4. Iron as a co-factor in disease Iron has been suggested as a co-factor in the pathogenesis of a number of other liver diseases, in addition to HH [38]. The amount of iron associated with these conditions would generally be considered to be at non-toxic levels, certainly much lower than in HH. However, the combination of moderately increased iron levels with an added insult, either genetic or environmental may act synergistically to precipitate disease. Conditions in which iron has been suggested to be a co-factor include liver disease caused by chronic hepatitis C virus infection (CHC), alcohol, non-alcoholic fatty liver disease (NAFLD) and porphyria cutanea tarda (PCT). The observation that a proportion of heterozygotes for HH have elevated serum iron indices and evidence of mildly increased iron stores [39] has led many to propose that heterozygosity for HFE mutations may be a risk factor for the development of other diseases [40]. The role of HFE mutations, and the associated increase in iron in other liver diseases and the pathways through which they may promote liver damage are illustrated in Fig. 1. 5. Chronic HCV infection HCV infection becomes chronic in approximately 74% of people exposed to the virus [41]. The success of HCV in causing persistent infection is probably due to its high mutation rate and existence as multiple quasi-species [42]. Carriers develop chronic liver disease, but the course of disease is variable. Chronic HCV infection (CHC) is characterised by peaks and troughs of clinical and biochemical activity. Approximately 20% develop cirrhosis after 20 years [43]. The reasons why some individuals develop more advanced disease than others are not clear. The genotype of the virus may be important.
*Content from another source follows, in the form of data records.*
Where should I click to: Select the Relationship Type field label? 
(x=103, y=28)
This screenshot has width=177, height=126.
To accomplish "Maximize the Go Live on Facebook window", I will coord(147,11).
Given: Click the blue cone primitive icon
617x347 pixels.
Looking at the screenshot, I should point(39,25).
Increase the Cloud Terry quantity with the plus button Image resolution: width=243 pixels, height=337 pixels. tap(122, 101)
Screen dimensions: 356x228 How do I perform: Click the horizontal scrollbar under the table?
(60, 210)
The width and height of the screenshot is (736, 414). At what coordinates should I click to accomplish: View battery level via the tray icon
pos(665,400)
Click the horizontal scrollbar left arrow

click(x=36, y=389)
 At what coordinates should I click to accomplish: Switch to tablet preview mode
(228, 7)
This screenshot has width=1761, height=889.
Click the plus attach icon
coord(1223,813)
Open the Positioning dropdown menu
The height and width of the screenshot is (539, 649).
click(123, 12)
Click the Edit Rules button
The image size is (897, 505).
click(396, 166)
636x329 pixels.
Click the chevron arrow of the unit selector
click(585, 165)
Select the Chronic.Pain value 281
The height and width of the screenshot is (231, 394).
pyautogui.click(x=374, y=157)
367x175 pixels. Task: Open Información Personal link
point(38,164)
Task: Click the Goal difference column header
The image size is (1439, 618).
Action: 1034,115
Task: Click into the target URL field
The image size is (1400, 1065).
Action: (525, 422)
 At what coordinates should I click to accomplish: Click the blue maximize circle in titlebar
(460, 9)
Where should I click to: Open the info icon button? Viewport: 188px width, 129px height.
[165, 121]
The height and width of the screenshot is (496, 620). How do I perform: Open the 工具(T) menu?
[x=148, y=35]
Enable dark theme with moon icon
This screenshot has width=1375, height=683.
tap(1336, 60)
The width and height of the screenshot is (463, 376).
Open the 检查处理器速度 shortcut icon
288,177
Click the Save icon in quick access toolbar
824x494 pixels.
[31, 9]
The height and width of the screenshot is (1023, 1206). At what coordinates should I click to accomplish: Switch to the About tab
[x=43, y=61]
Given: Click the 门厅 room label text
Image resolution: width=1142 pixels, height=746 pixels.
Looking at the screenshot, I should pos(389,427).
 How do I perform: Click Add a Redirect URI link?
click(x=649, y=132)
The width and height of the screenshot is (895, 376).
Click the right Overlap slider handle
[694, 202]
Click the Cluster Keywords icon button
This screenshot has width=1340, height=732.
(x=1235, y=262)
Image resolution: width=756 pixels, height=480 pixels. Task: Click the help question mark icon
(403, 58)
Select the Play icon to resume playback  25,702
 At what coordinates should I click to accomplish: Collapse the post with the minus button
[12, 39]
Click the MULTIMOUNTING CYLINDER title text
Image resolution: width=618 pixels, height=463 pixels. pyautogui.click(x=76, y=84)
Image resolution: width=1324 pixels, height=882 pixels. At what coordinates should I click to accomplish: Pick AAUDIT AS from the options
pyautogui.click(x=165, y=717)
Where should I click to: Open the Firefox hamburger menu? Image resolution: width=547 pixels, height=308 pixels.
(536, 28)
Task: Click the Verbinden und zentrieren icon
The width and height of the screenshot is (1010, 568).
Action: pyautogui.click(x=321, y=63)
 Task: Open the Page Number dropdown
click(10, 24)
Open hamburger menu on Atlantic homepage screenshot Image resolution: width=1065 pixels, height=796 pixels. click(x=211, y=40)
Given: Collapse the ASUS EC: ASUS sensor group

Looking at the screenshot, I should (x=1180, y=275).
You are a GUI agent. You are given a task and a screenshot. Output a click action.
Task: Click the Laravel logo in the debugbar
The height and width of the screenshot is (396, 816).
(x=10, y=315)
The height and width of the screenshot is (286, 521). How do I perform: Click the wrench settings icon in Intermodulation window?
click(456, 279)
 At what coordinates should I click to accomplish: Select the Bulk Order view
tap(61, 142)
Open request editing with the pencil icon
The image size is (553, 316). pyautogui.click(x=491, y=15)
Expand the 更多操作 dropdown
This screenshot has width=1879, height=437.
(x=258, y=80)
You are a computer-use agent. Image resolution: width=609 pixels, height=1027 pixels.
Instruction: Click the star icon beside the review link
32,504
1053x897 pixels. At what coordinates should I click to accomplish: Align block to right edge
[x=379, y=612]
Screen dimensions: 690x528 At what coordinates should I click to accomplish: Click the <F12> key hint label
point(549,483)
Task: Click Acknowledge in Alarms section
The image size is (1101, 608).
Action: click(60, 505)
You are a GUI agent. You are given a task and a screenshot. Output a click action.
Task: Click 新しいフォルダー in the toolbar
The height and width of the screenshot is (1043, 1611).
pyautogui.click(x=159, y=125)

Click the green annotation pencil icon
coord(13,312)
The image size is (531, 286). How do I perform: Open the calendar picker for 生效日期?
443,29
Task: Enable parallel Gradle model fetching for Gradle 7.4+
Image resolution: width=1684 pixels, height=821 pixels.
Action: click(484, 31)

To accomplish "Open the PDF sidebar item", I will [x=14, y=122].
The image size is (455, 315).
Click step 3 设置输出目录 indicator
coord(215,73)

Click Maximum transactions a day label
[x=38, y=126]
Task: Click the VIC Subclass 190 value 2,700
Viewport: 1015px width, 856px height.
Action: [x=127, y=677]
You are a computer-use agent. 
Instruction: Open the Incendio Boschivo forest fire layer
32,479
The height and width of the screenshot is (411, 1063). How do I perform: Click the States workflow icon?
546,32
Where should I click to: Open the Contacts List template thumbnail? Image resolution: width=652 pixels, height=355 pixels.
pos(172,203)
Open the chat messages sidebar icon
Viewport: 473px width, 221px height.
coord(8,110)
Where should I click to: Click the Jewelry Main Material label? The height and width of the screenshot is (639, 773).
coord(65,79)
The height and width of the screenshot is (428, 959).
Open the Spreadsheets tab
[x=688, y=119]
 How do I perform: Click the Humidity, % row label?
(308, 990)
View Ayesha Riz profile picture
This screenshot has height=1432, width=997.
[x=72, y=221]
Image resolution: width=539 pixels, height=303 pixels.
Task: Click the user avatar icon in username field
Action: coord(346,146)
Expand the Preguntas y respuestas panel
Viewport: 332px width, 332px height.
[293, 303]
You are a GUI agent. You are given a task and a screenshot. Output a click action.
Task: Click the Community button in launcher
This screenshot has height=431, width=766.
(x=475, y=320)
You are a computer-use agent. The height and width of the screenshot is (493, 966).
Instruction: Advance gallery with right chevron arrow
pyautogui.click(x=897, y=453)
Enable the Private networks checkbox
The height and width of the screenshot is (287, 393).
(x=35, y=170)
Genotypes 1 and 4 seem to be less responsive to treatment [43]. Other genetic and environmental factors also play a role in the pathogenesis of CHC. Susceptibility to cirrhosis is more common in males, those infected after the age of 50 years and in patients who consume excessive amounts of alcohol [43]. Serum iron indices and hepatic iron content are often elevated in CHC [44–46]. The role of iron in the pathogenesis of CHC remains

Fig. 1. The role of iron in liver disease. Oxidative stress in the liver can be induced by alcohol, hepatitis C virus or insulin resistance associated with obesity. The presence of excess iron in the liver may exacerbate this oxidative stress and promote liver injury and fibrosis. In some cases oxidative stress may directly promote carcinogenesis. Oxidative stress can depress hepcidin expression in hepatocytes via reduced activity of C/EBPα. The presence of HFE mutations, in particular C282Y can depress hepcidin expression further and increase iron absorption and accumulation in the liver, contributing further to oxidative stress. Porphyria cutanea tarda (PCT) is caused by reduced activity of the enzyme URO-D and the resultant accumulation of uroporphyrins. Uroporphomethene, an inhibitor of URO-D is a product of the iron-dependent oxidation of uroporphyrinogen.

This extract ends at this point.